28Comme pour les scabillarii de Pouzzoles, les inscriptions de la Meta Sudans sont l’expression d’un loyalisme zélé de leurs dédicants envers la famille impériale. L’évolution de ces bases suit de près le rythme de la vie dynastique palatine, montrant la réactivité de ces musiciens et leur aptitude à accompagner les modifications au sommet de l’État. La réunion des statues des différents membres de la famille julio-claudienne sur un support unique est notable. Elle fondait l’unité de la dynastie julio-claudienne en la matérialisant par l’unicité du support82. Grâce à la rapidité de leur réaction, les aenatores ont créé un modèle monumental exemplaire, exportable dans d’autres cités de l’Empire83. La nature de l’hommage, un groupe statuaire, comme son emplacement, dans l’enceinte d’un temple en un espace que l’on doit peut-être identifier comme les curiae ueteres, ne permettent pas d’imaginer qu’un tel monument ait pu se réaliser sans que l’empereur n’ait été, au moins, mis au courant84. Il semble plus probable encore que les empereurs successifs aient donné un assentiment explicite à la réalisation puis à l’évolution de ces bases statuaires.
29La centralité de l’emplacement, dans un espace marqué par le vocabulaire architectural augustéen – à quelques mètres, une fontaine monumentale rappelait par sa forme la victoire d’Actium –, et l’importance du monument posent néanmoins question85. Comme pour les scabillarii, la prise en compte pratique de la nature du service rendu par les aenatores éclaire la réflexion. Ces musiciens étaient, par excellence, des musiciens au service de la cité86. Leurs prestations dans les temps forts de la vie civique, les processions, les jeux, faisaient d’eux des desservants très réguliers de la cité, et ce depuis un temps ancestral : Strabon situe leur genèse sous la royauté étrusque87. Cette pratique était encore une réalité à l’époque d’Auguste : les aenatores apparaissent dans le compte rendu épigraphique des Jeux Séculaires de 17 ; ils appelaient alors le peuple aux cérémonies préparant les jeux, trois jours avant les calendes de juin88. Ces musiciens, bien connus des Romains, liens permanents entre l’antiquité de la cité et son présent, étaient particulièrement adaptés à un discours augustéen dont l’un des argumentaires, notamment religieux, s’appuyait sur la restauration de la Rome ancienne. En tant que desservants sonores “immémoriaux” de la Cité, il est alors possible que les aenatores aient joui, sous Auguste, d’une considération particulière : l’emplacement accordé pour ériger leurs bases honorifiques en témoigne. Pour cette raison, on peut légitimement affirmer que ce groupe monumental s’insérait lui aussi dans une forme de dialogue dynamique entre les aenatores et le pouvoir impérial.
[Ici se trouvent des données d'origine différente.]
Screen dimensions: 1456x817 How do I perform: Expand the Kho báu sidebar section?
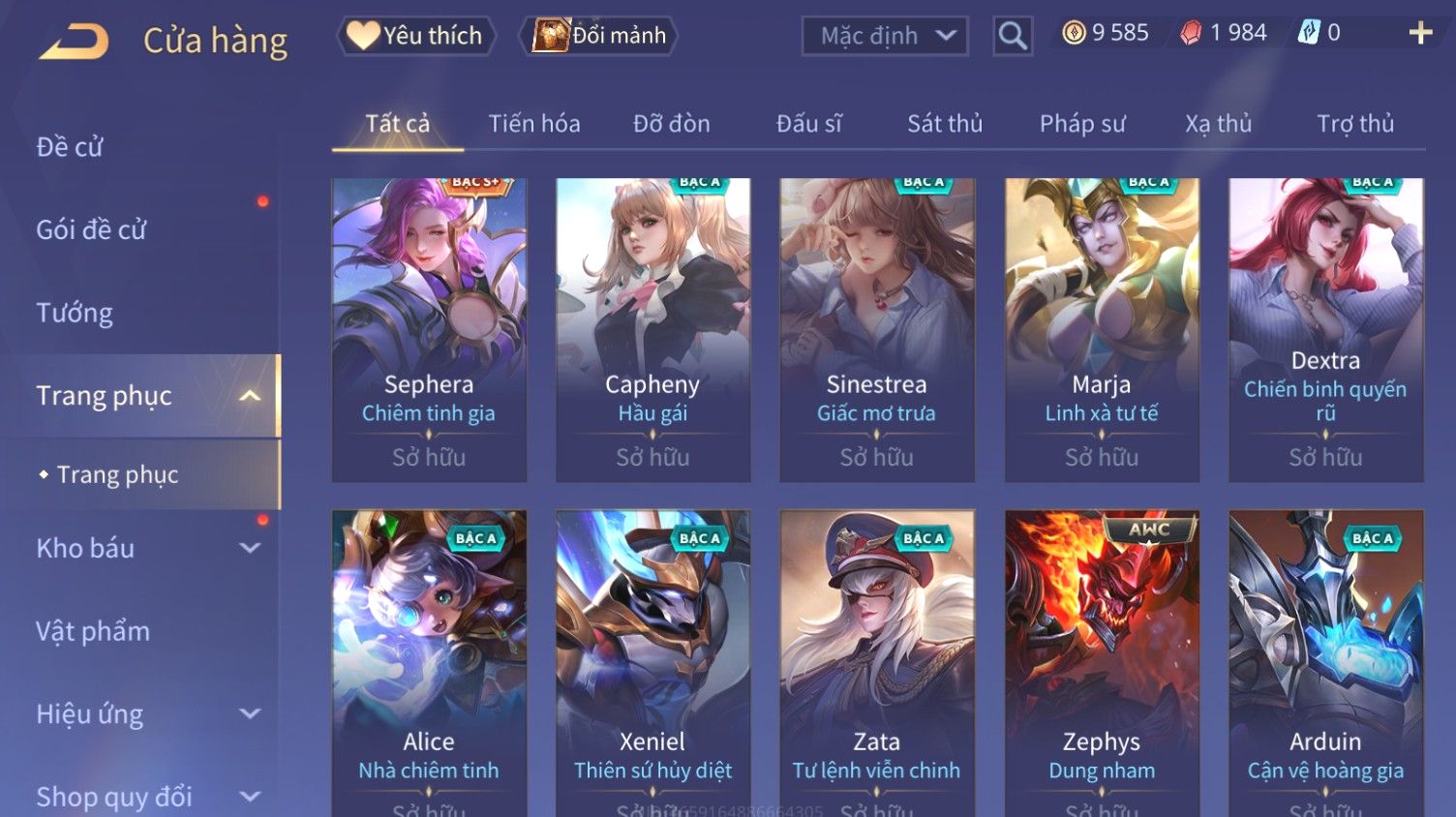[250, 548]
30Il est à noter que les inscriptions de la Meta Sudans ne font pas référence, stricto sensu, à une organisation associative des aenatores. Ces derniers sont mentionnés au nominatif pluriel, en tant que groupe dédiant les deux monuments. La composition exacte de cet ensemble était précisée par le développement que l’on retrouve selon un formulaire identique dans le texte des deux inscriptions : tubicines, cornicines, liticines89. Pour autant, il ne semble pas qu’il faille douter de l’existence d’un collège des aenatores. Une telle association est connue dans deux cités du Latium : à Aquinum, le collegium aeniatorum (sic) est mentionné dans l’épitaphe de son patron90, tandis qu’à Cassinum, un même collegium aeneatorum est à l’origine d’une base honorifique à Septime Sévère91. À Rome même, deux inscriptions, rapprochées de longue date par les chercheurs en raison de leur appartenance au corpus des bénéficiaires du blé public, apportent des arguments allant en ce sens92. Seule l’inscription de M. Baebius Asclepiades Iustinus le désigne comme membre du collegium aeniatorium (sic) ; celle de L. Aurelius Tychenianus précise que le défunt laissait à sa mort une “tribu ingénue et le blé des aenatores”93. Le parallélisme des deux cas confirme que l’absence de référence explicite à un collège ne signifiait pas son inexistence : Aurelius Tychenianus était bien, comme son collègue Baebius Asclepiades Tychenianus, membre du collège des aenatores de Rome, dont les inscriptions de la Meta Sudans sont à ce jour les premières attestations chronologiques.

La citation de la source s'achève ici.